African Americans are more likely to have underlying health conditions that undermine COVID-19 survival



 

Monique J. Brown is an assistant professor in the Department of Epidemiology and Biostatistics in the Arnold School of Public Health and a faculty affiliate in the S.C. SmartState Center for Healthcare Quality, Rural and Minority Health Research Center and the Office for the Study of Aging.

When Monique Brown looks at population health, the epidemiologist considers conditions that can make it better — and worse — for different groups of people. When it comes to the COVID-19 pandemic, Brown says, there are myriad pre-existing conditions that make the virus far worse for African Americans.

Thus far, the mortality rate for African Americans who have contracted COVID-19 is 2.4 times as high as the mortality rate for whites and 2.2 times as high as the rate for Latinos and Asians. Put another way, African Americans represent 13 percent of the U.S. population in all areas of the country releasing COVID-19 mortality data, but they have suffered 25 percent of all deaths.

“I would say pre-existing conditions are the root of the disparities we’re seeing with COVID-19,” says Brown, an assistant professor in epidemiology and biostatistics who studies HIV intervention and prevention, childhood trauma and social, behavioral and mental health and aging. “If you have an immune system that’s functioning well, you can fight it off. But with pre-existing conditions, your immune system is impaired.”

The list of pre-existing conditions that make it more difficult to survive COVID-19 includes the usual suspects: diabetes, heart disease, asthma and other lung diseases, obesity and high blood pressure. Other factors such as incarceration and HIV infection have a negative impact as well, Brown says.

“When you have chronic conditions, they don’t come and go — they affect every aspect of your health, so these are major factors when we think about surviving COVID-19,” she says.

But while there may not be genetic factors, there are many social factors at play. Historically, African Americans have had less access to health care and lower incomes.

Monique Brown

The data on many such pre-existing conditions for African Americans is grim. Diabetes is 60 percent more common in black Americans than in white Americans. Blacks develop high blood pressure earlier in life and with much higher levels than whites. African Americans have a higher (11.2 percent) prevalence of asthma than whites (7.7 percent), according to the American Lung Association, which also reports that blacks are three-times more likely to die from asthma than whites.

While many Americans are obese, African Americans have the highest age-adjusted prevalence of obesity (49.6 percent), followed by Latinos (44.8 percent), whites (42.2 percent) and Asians (17.4 percent).

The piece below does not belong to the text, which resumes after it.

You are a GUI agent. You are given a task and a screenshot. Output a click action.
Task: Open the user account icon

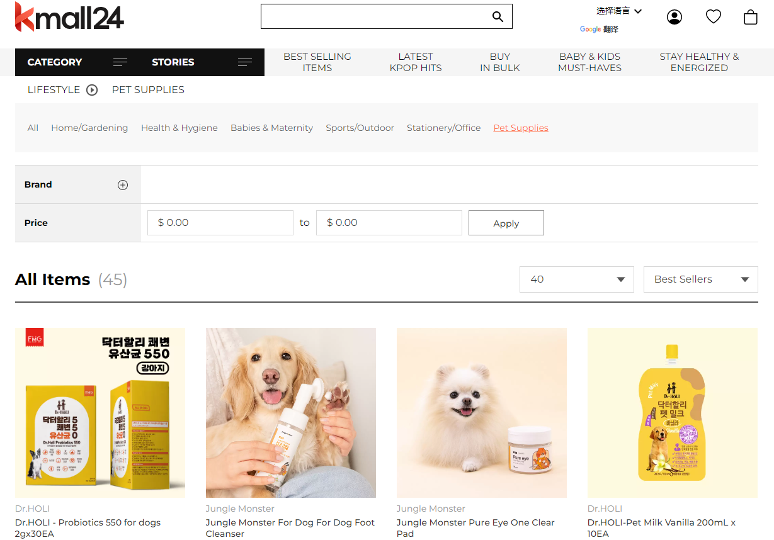[674, 17]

“Based on research, we haven’t seen a difference in genetic makeup in terms of African Americans being more susceptible to developing these conditions,” Brown says. “But while there may not be genetic factors, there are many social factors at play. Historically, African Americans have had less access to health care and lower incomes.”

In some cities, African Americans have often lived in densely populated areas with limited access to fresh fruits and vegetables and safe places to walk. “So, there are some social structural issues that have been in place for decades that affect their health today,” she says. “The rates for many pre-existing conditions would be more even among races if there was more economic equality.”

Finally, Brown, points to higher rates of HIV infection and higher incarceration rates among African Africans as further risk factors for COVID-19 infection. Systemic institutional bias throughout the criminal justice system has led to an incarceration rate among African Americans in state prisons that is more than five times the rate of whites. Those who are incarcerated face an increased risk of contracting COVID-19 due to the difficulty of physical distancing under such conditions, among other factors.

While African Americans have been hit especially hard by COVID-19, indigenous people (American Indians) have experienced a mortality rate more than eight times as high as the mortality rate for whites in New Mexico and five times the rate for all other groups in Arizona.

“And the Latino population has been affected, as well, with higher rates of mortality and morbidity for many of the same reasons,” Brown says. “Another factor to consider is the kinds of jobs that people of color have. They are more likely to be essential workers or work in service jobs with higher exposure rates to COVID-19.”